Der Probeneingang ist die erste Anlaufstelle aller Patientenproben im MLL und damit auch die erste Stelle der Qualitätskontrolle des Probenmaterials. Die MitarbeiterInnen des Probeneingangs nehmen die Proben entgegen, erfassen und prüfen die Patientenstammdaten und die Einsenderdaten sowie die Menge und Art des Probenmaterials. Ab diesem Zeitpunkt sind sämtliche Probengefäße mit einem eindeutigen Barcode gekennzeichnet, über den die Proben zu jedem Zeitpunkt verwechslungsfrei identifiziert werden und ihr weiterer Weg durch das MLL im Laborinformationssystem gesteuert wird.

Das Team von Probeneingang und Order Control

Für diesen verantwortungsvollen ersten Schritt sind acht MitarbeiterInnen des Probeneingangs unter der technischen Leitung von Herrn Florian Wimmer verantwortlich. Das Team setzt sich schwerpunktmäßig aus medizinischen Fachangestellten zusammen und wird seit einigen Monaten punktuell durch WerkstudentInnen unterstützt.

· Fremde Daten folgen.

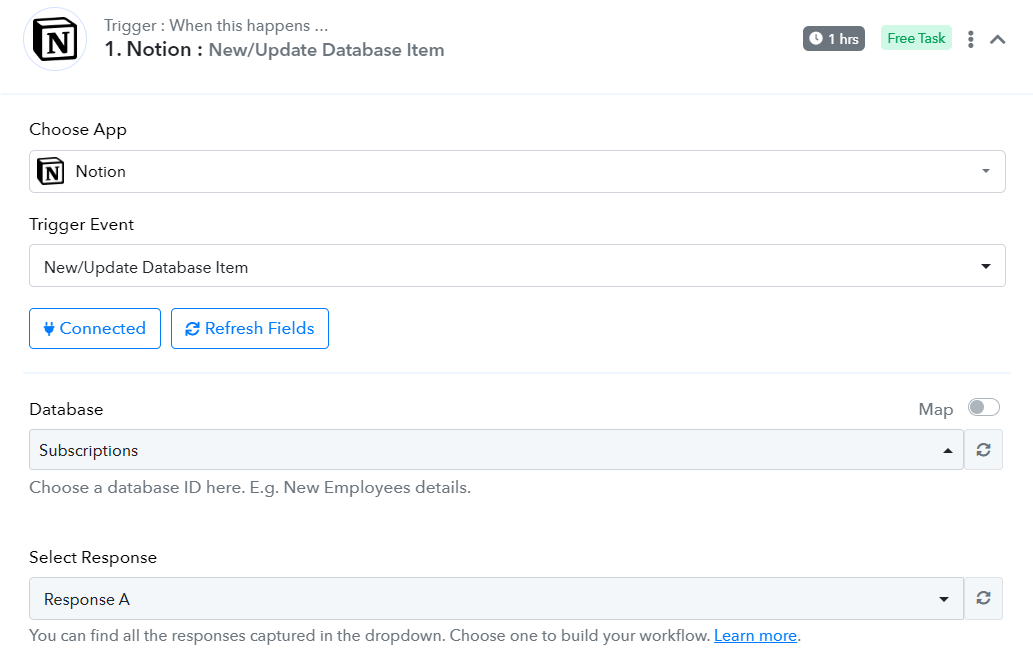Image resolution: width=1033 pixels, height=670 pixels.
Task: Expand the Subscriptions database dropdown
Action: (496, 450)
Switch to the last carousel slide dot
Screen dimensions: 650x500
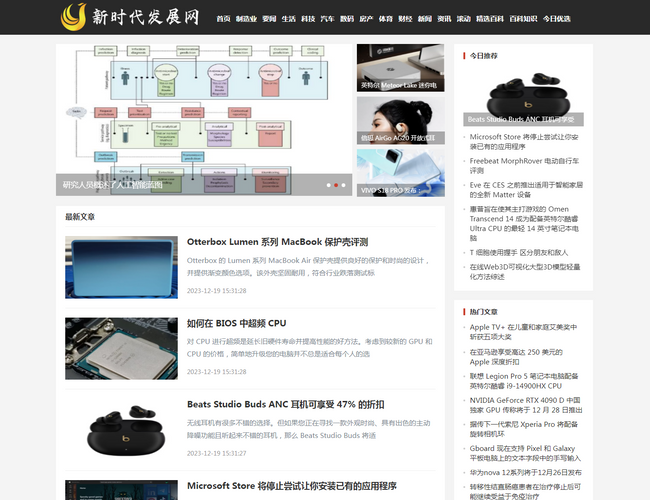(x=344, y=185)
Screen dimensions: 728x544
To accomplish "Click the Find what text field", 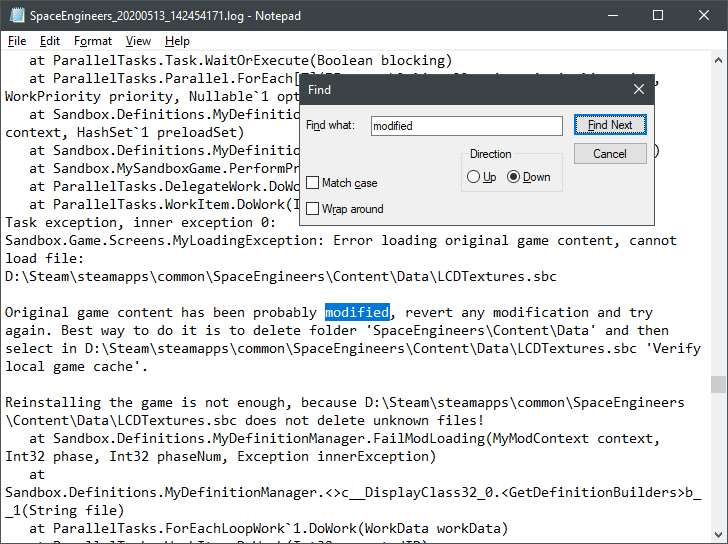I will click(466, 126).

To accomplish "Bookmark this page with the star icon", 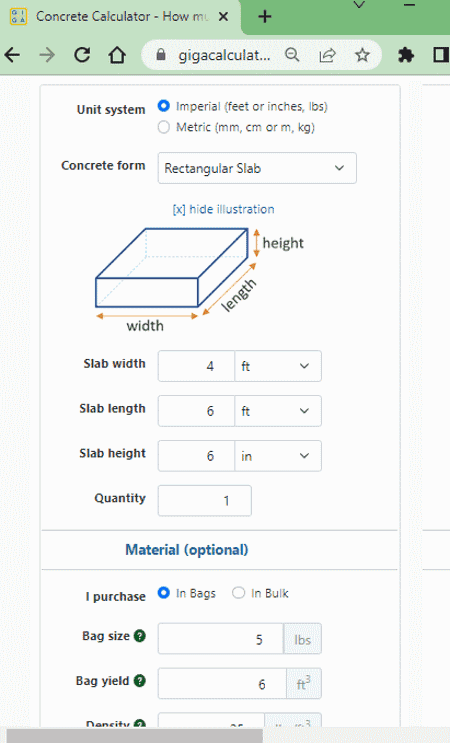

Um unseren EinsenderInnen die höchstmögliche Qualität zu gewährleiten, unterliegt bei uns am MLL jeder Arbeitsschritt strengen Richtlinien und Vorgaben. Dieser Prozess beginnt mit Eingang der Probe in unserem Labor: Die EingangsmitarbeiterInnen prüfen gemeinsam mit MTLAs der einzelnen Analytik-Bereiche, ob das Probenmaterial für die angeforderten Analysen geeignet ist. Darüber hinaus wird jede Einsendung im Hinblick auf die klinische Fragestellung von den NaturwissenschaftlerInnen und ÄrztInnen des MLL geprüft. Dieser stringente Order Control Prozess gewährleistet, dass alle Einsendungen einer individuellen Kontrolle unterzogen werden, um eine höchstmögliche Qualität in der anschließenden Analytik sicherzustellen. Sollten hierbei Unklarheiten oder Fragen entstehen, halten wir Rücksprache mit dem/der einsendenden Arzt/Ärztin – beispielsweise, wenn die Art des Probenmaterials für die Analysen nicht geeignet ist.

Ein typischer Arbeitsalltag

Ein typischer Arbeitsalltag im Probeneingang des MLL beginnt mit der Erfassung der Proben, die über Postversand und Kurierdienste bei uns eintreffen. Da viele Proben gleichzeitig eintreffen und rasch an die Analytik-Bereiche verteilt werden müssen, wird von den MitarbeiterInnen zu diesen Stoßzeiten besonders sorgfältiges und effizientes Arbeiten gefordert. Nach dieser Phase managen die MitarbeiterInnen im Probeneingang die Nachforderungen von Analysen, die sich aus den ersten Ergebnissen der Zytomorphologie oder Immunphänotypisierung ergeben oder die von den Einsendern direkt veranlasst werden. Zudem werden telefonische Anfragen entgegengenommen, fehlende Abrechnungsinformationen vervollständigt oder Versandmaterialen an die Einsender verschickt. Der Eingang ist damit eine zentrale Drehscheibe zwischen den einzelnen Analytik-Bereichen des MLL auf der einen und den Einsendern auf der anderen Seite.

Ausblick

In Zukunft ist es wesentlich, die Automation und Digitalisierung des Probeneingangs konsequent voranzutreiben. Probentransportsysteme können die MitarbeiterInnen bei der Probenverteilung unterstützen. Durch den Ausbau des elektronischen Order Entry Systems wollen wir verstärkt eine direkte Kommunikation zwischen Arztinformationssystem und Laborinformationssystem erreichen, um Verwechslungsmöglichkeiten zu minimieren und so die Patientensicherheit noch weiter zu erhöhen, aber auch die Befundübermittlung und das Nachforderungsmanagement für die Einsender zu optimieren.